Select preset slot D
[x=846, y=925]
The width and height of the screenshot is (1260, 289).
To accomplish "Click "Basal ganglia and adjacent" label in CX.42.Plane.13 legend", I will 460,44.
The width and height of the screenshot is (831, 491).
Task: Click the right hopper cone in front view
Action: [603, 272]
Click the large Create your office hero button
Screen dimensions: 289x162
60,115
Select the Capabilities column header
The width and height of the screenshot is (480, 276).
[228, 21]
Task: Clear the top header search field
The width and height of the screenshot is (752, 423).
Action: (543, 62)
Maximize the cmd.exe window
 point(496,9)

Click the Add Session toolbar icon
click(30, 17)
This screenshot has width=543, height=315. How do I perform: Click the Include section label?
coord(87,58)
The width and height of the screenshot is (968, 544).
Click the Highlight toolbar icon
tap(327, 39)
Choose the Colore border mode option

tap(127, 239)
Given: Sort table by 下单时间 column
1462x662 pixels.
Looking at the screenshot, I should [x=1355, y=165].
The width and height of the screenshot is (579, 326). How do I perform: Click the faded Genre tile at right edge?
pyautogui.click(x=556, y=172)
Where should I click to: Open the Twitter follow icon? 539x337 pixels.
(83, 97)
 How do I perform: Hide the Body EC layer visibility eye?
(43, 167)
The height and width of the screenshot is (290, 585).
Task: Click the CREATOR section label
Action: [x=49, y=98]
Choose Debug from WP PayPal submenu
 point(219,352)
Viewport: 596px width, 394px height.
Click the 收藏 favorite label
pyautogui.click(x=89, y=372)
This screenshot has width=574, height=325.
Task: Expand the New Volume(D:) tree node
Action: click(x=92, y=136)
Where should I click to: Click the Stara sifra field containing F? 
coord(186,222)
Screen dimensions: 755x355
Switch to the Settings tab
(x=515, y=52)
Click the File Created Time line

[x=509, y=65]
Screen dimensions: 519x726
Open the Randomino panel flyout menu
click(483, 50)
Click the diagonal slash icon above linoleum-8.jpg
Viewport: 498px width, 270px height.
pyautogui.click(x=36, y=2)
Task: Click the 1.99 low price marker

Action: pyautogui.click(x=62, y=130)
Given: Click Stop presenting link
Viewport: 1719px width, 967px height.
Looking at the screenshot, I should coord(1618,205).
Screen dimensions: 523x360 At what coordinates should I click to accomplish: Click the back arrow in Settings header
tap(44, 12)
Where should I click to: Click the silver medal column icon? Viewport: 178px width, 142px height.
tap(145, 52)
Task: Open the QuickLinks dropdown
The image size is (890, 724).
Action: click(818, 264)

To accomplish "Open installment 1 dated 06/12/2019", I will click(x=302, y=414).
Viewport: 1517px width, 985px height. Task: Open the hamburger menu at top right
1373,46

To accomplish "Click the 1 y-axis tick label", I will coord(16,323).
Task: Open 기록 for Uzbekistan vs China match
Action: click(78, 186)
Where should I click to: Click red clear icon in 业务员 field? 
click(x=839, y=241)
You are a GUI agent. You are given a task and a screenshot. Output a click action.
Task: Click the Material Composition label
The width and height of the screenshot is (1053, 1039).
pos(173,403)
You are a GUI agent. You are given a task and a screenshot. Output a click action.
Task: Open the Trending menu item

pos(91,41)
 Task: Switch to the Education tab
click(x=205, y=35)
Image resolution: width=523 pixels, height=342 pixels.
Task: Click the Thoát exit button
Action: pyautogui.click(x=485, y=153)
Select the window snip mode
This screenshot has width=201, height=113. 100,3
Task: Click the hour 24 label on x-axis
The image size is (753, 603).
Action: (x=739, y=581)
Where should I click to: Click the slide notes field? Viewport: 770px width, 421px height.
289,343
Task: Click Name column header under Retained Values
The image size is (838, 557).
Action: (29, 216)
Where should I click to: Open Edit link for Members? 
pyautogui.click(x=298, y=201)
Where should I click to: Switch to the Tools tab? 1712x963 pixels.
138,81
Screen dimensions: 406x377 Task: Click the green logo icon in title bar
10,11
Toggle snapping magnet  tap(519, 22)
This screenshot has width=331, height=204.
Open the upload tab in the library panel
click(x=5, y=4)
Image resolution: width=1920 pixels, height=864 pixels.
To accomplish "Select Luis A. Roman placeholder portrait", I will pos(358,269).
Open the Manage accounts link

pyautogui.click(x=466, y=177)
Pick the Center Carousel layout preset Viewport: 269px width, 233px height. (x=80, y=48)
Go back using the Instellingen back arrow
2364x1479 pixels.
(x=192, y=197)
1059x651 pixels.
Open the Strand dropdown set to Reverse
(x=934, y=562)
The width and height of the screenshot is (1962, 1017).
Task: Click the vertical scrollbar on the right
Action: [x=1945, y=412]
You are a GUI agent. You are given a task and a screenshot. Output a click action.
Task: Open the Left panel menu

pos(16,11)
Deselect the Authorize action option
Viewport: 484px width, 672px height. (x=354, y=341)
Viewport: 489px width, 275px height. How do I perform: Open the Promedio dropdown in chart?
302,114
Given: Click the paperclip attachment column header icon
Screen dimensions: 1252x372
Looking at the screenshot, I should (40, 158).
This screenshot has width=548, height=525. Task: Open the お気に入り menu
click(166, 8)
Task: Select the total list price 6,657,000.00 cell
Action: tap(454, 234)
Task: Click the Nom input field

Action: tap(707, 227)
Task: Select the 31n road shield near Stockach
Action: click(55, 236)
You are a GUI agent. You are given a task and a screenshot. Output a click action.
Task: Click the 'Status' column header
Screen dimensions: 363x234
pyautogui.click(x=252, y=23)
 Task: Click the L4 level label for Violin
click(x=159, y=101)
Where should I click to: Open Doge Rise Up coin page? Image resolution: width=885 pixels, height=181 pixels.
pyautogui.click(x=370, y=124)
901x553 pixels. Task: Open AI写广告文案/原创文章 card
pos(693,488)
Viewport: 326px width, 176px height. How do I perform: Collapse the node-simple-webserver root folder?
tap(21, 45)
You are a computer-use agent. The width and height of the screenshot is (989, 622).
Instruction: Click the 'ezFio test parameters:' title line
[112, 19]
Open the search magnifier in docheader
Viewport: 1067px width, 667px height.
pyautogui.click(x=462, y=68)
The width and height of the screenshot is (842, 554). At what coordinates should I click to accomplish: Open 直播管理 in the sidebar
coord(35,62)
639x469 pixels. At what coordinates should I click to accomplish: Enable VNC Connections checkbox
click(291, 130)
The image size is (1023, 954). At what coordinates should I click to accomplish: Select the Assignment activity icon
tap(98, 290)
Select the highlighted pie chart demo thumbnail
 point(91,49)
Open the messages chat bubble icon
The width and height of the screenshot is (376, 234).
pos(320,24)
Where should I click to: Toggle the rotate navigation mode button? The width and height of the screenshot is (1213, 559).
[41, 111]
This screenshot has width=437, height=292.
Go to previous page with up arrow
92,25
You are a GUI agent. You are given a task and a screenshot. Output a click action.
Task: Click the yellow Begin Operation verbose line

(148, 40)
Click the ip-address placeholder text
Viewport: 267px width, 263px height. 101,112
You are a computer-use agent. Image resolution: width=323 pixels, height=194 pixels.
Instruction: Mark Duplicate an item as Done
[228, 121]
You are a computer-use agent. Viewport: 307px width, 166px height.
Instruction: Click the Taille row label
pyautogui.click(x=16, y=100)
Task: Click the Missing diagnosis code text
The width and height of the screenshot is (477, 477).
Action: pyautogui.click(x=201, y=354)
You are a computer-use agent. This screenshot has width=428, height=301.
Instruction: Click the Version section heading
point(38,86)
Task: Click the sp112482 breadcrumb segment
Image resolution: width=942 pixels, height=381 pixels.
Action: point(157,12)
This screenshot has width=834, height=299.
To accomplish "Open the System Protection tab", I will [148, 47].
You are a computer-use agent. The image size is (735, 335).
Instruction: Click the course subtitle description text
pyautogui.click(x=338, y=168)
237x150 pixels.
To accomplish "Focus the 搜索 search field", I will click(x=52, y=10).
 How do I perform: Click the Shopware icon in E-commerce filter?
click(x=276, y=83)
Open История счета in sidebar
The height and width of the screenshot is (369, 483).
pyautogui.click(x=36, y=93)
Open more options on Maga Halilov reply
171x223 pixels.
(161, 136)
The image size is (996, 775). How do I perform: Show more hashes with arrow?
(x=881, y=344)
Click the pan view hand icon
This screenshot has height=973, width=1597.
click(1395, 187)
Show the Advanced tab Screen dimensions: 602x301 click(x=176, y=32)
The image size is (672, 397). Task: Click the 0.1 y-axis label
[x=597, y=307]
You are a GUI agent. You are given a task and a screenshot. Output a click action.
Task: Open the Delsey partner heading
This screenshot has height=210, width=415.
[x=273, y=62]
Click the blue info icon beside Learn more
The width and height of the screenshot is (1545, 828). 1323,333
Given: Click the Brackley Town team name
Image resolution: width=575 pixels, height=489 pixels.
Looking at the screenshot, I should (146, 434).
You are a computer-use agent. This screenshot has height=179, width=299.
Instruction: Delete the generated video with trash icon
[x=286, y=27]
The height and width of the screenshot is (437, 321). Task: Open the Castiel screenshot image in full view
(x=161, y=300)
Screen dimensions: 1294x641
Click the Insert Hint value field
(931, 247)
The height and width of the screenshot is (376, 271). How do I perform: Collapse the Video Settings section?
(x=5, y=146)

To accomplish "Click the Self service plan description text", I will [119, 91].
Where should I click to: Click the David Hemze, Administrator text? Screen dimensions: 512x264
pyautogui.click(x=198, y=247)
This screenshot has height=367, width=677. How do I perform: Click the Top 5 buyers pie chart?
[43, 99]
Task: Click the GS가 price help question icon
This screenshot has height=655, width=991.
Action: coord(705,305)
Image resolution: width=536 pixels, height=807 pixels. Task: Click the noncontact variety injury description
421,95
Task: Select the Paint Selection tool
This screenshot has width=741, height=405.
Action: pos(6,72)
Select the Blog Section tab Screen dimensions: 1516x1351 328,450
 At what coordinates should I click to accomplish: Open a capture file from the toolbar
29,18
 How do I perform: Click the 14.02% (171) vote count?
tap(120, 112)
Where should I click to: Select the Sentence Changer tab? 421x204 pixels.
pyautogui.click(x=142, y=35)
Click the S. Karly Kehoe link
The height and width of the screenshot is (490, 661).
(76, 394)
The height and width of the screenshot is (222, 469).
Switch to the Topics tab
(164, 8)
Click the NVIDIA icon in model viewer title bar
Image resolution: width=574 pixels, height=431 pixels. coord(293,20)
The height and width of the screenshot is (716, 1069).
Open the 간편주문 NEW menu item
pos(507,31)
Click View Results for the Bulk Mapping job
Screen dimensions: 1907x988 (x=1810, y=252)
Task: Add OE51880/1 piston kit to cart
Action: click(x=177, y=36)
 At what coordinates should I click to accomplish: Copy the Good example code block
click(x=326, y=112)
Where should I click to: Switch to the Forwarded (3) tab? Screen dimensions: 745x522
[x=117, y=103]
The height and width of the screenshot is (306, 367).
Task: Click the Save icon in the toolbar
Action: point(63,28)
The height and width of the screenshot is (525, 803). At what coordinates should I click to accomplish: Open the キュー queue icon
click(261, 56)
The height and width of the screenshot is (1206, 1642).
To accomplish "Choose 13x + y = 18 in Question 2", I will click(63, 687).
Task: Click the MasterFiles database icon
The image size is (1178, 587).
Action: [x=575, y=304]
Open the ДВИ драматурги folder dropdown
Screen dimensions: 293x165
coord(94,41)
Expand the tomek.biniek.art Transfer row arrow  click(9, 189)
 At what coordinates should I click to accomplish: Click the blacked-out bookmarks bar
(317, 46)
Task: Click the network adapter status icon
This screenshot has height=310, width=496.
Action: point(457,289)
+ + + +
* **WHAT YOU HAVE TO DO**
State how many of the lines above contain the string "dropdown". Give only the number.

* **TASK SOLUTION**
4